Instructions to follow:
Copy word for word the entries that run from the line containing "Image resolution: width=789" through the line containing "The width and", including both of those lines.

Data rows:

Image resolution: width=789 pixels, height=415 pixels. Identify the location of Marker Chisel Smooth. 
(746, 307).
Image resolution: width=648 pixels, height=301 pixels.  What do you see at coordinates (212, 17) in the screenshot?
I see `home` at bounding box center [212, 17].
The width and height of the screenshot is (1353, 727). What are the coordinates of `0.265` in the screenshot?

--

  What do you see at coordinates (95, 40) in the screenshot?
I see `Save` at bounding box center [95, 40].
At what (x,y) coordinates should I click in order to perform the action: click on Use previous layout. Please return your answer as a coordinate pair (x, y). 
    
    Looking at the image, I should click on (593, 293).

Reply:
Image resolution: width=789 pixels, height=415 pixels. Identify the location of Marker Chisel Smooth. 
(746, 307).
Image resolution: width=648 pixels, height=301 pixels.  What do you see at coordinates (212, 17) in the screenshot?
I see `home` at bounding box center [212, 17].
The width and height of the screenshot is (1353, 727). What are the coordinates of `0.265` in the screenshot?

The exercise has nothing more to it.